Köln/Düsseldorf: Häftlinge sollen Mitgefangenen in Kölner Gefängnis misshandelt haben

Im Kölner Gefängnis sollen Häftlinge einen 21-jährigen Mitgefangenen misshandelt haben.

Der Mann habe ausgesagt, am vergangenen Samstag bei einer stundenweisen Zusammenlegung mit zwei anderen Häftlingen von diesen geschlagen und mit einer Rasierklinge verletzt worden zu sein, sagte ein Sprecher des nordrhein-westfälischen Justizministeriums am Dienstag. Er bestätigte damit einen Bericht der „Bild”-Zeitung. Mit der gleichen Klinge habe sich zuvor einer der beiden Mitgefangenen selbst geschnitten. Er ist mit Hepatitis-C infiziert. Die Staatsanwaltschaft habe Ermittlungen aufgenommen, sagte der Ministeriumssprecher.

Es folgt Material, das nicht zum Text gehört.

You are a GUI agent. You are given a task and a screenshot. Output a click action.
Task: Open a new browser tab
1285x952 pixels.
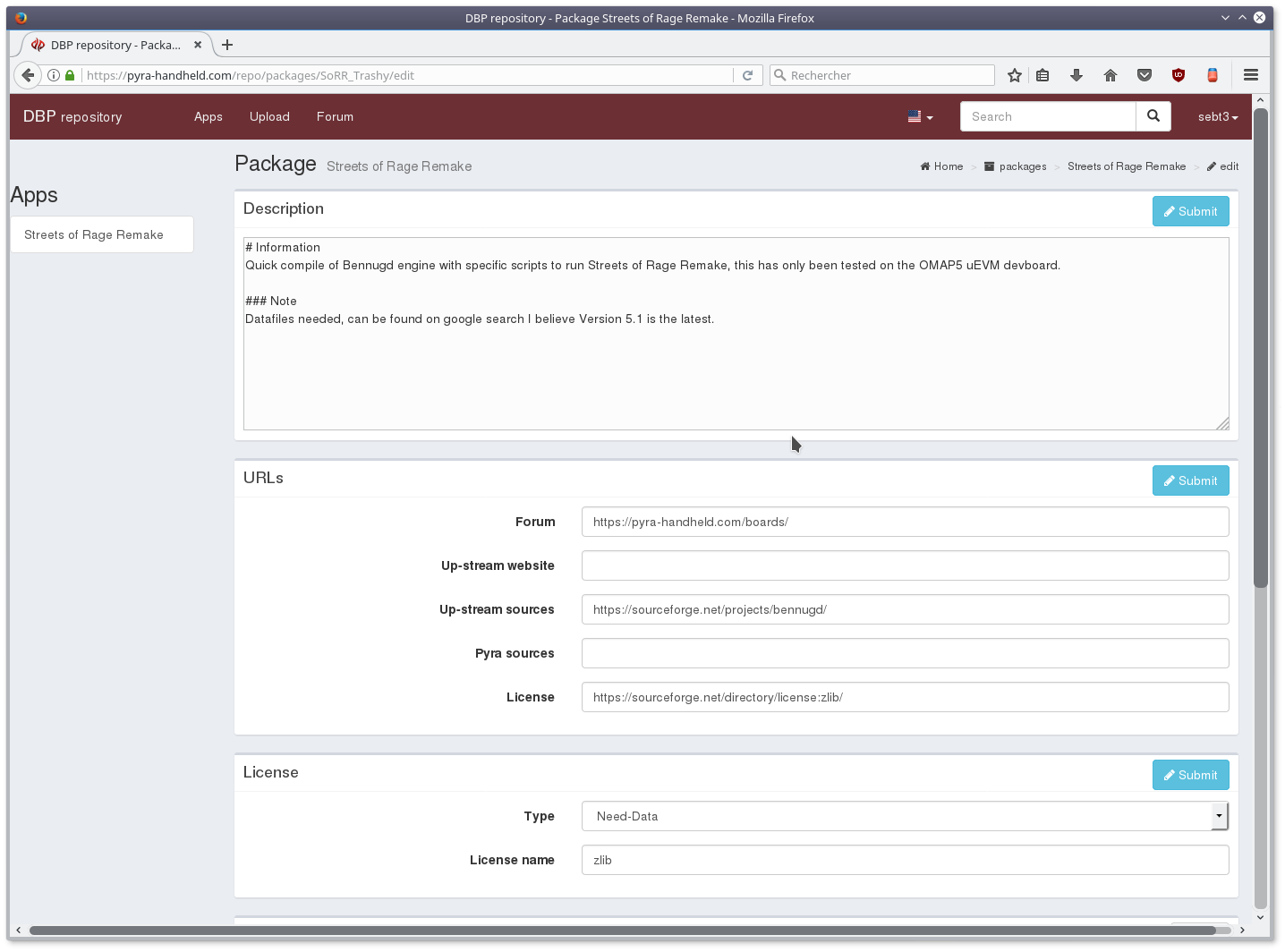pyautogui.click(x=227, y=45)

Der 21-Jährige sei für drei Stunden mit zwei 25-Jährigen zusammengelegt worden. Dies geschehe freiwillig, sagte der Sprecher. Die drei hätten sich schon öfter zusammenschließen lassen. Danach habe der Gefangene angegeben, von den anderen misshandelt worden zu sein, weil sie einen Teil seines Einkaufs haben wollten. Sie sollen ihr Opfer auch mit Klebeband auf einen Stuhl gefesselt und mit einem heißen Draht verletzt haben. Es wurden oberflächliche Verletzungen bei dem 21-Jährigen festgestellt.

Die mutmaßlichen Täter wurden in andere Haftbereiche des Gefängnisses verlegt, das Opfer kam auf die Krankenstadion.